> **WHAT IS BEING ASKED**
Please report each line in the rows below that contains the word "size", copying the full line.

> **STORED DATA**
::::

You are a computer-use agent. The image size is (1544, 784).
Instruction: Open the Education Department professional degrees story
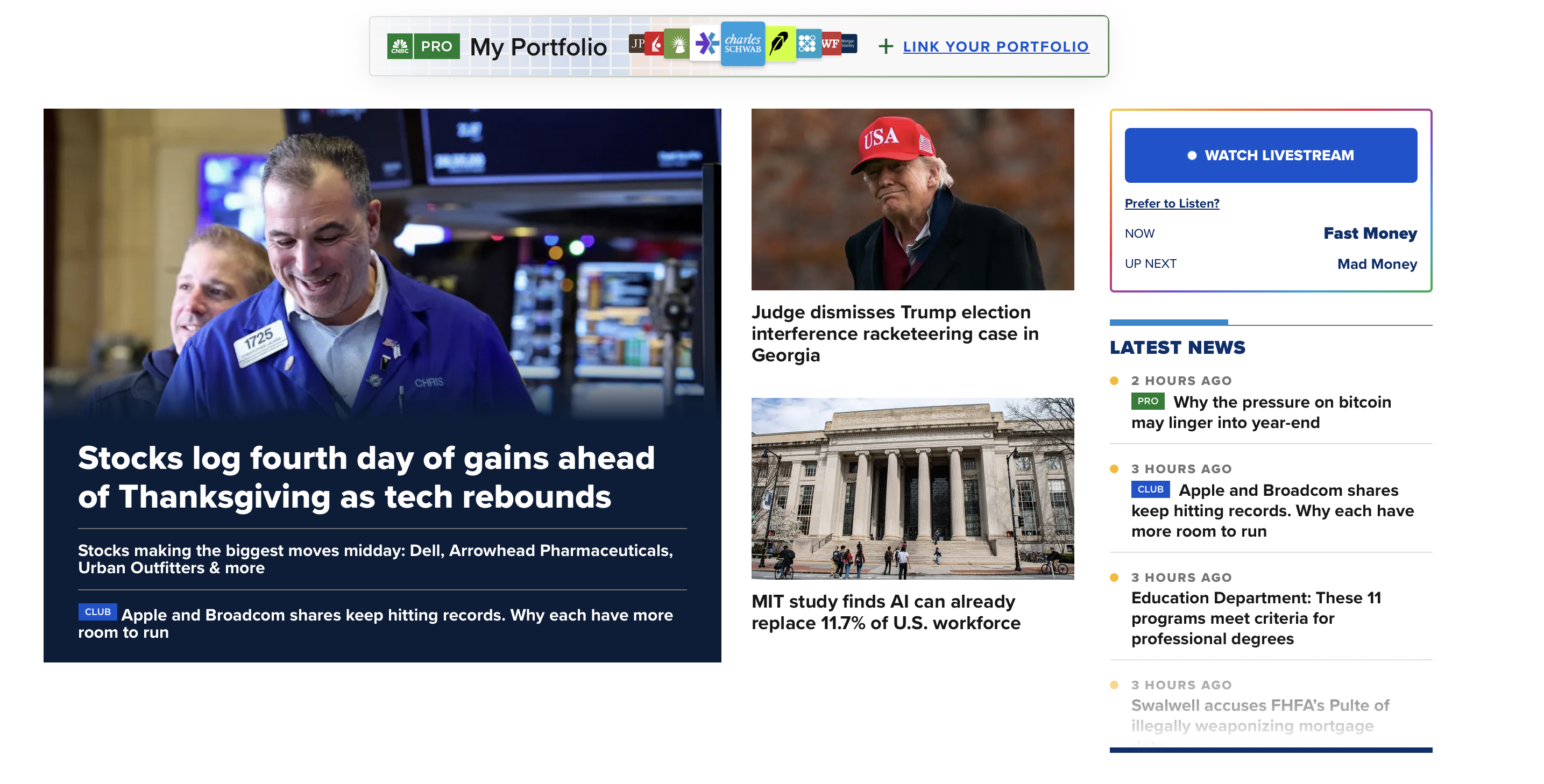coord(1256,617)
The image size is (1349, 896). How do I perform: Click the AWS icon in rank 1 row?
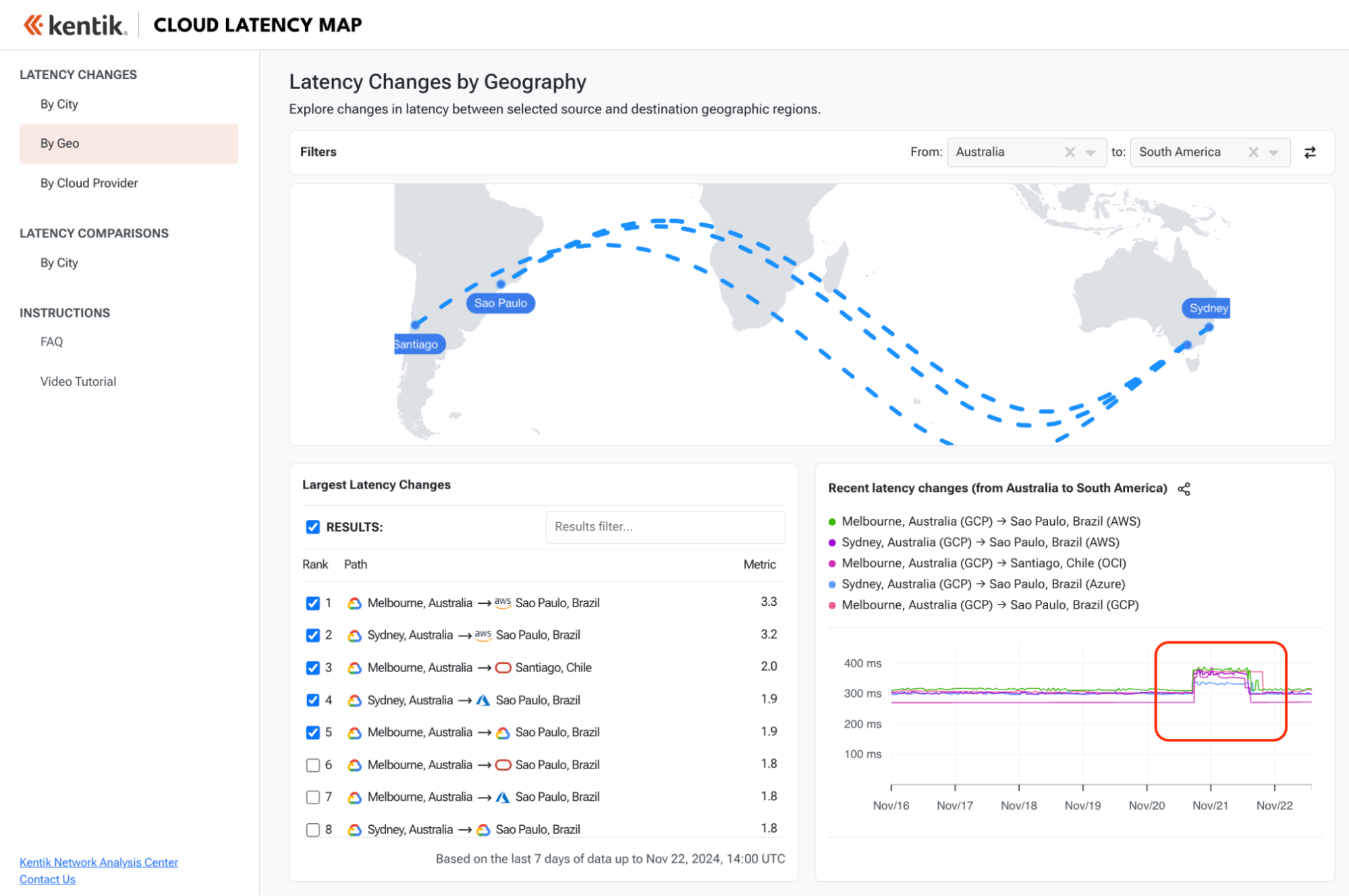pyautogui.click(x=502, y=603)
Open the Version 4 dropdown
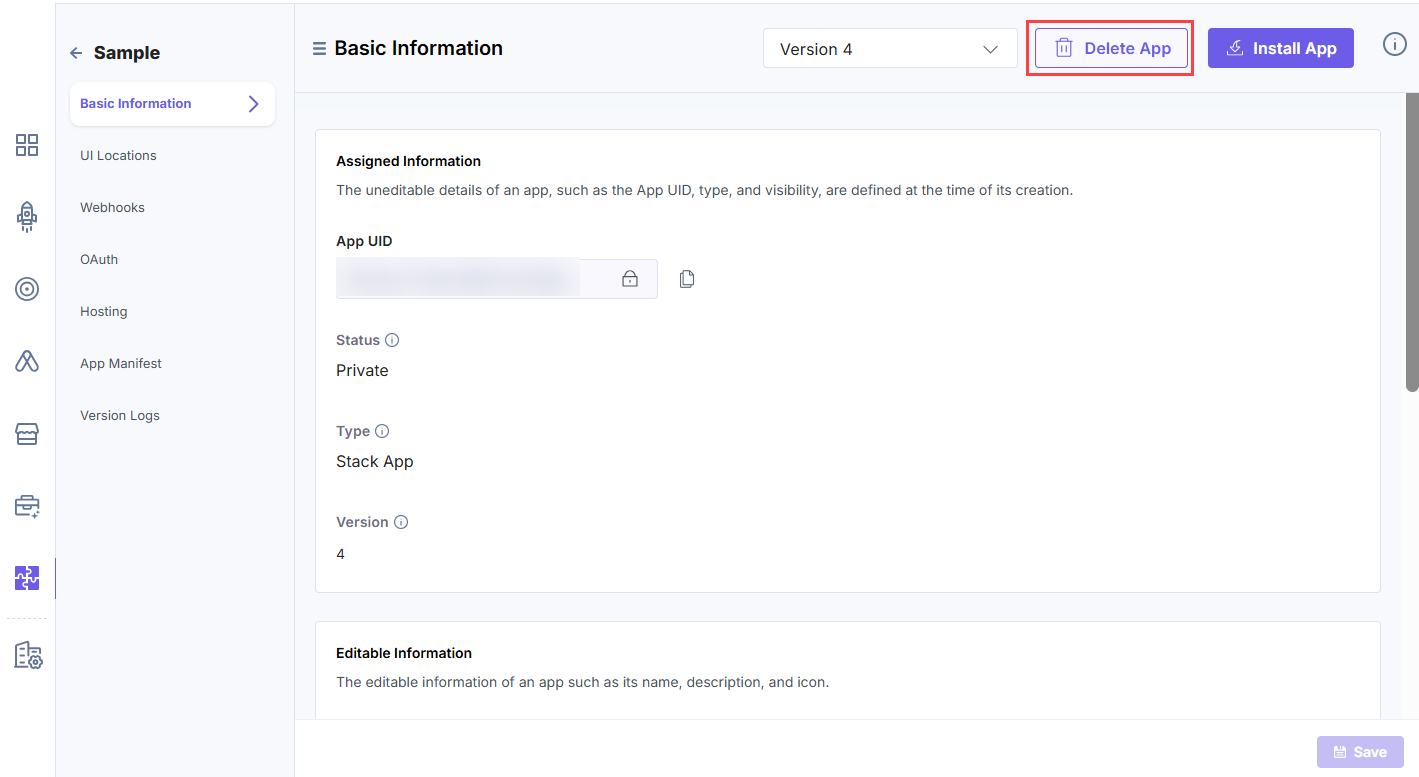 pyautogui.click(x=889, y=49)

::::

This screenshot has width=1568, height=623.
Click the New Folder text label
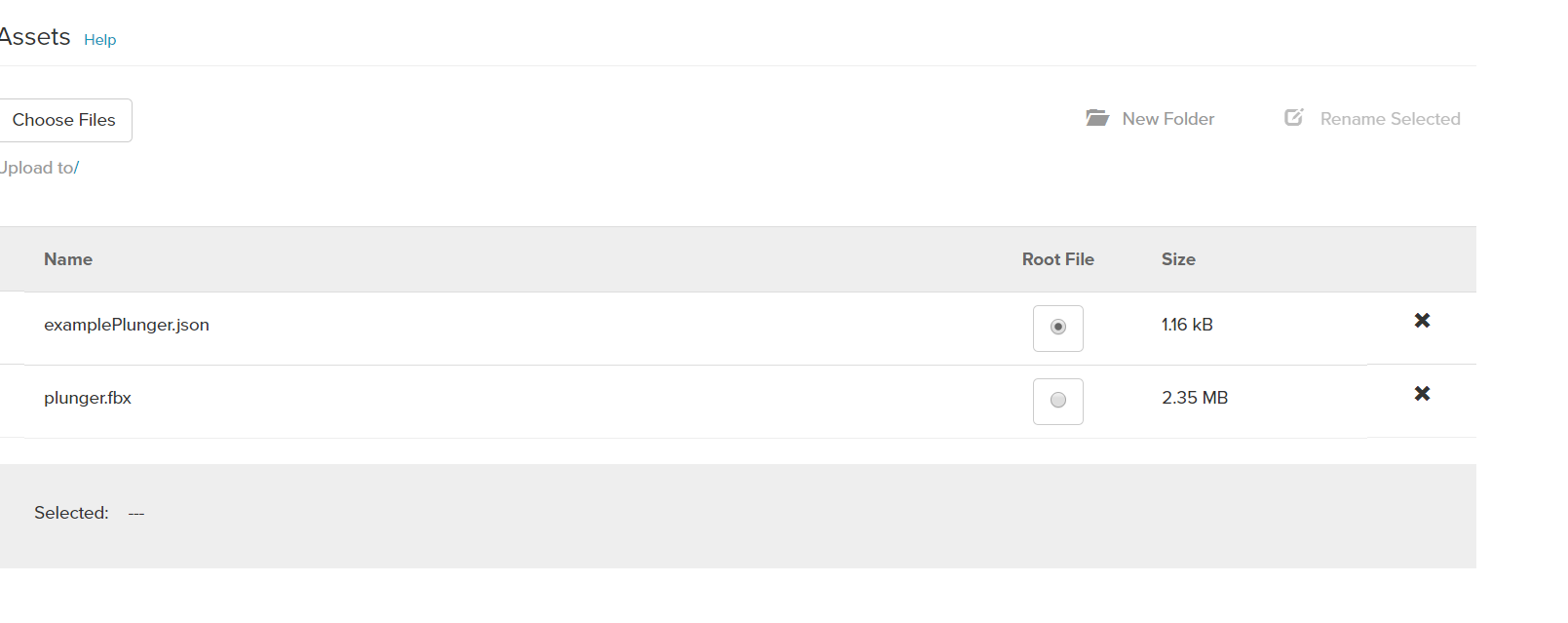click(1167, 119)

::::

> **EXERCISE RESPONSE**
You are a computer-use agent. The image size is (1544, 784).
The image size is (1349, 896). How do I perform: Click the AWS icon in rank 1 row?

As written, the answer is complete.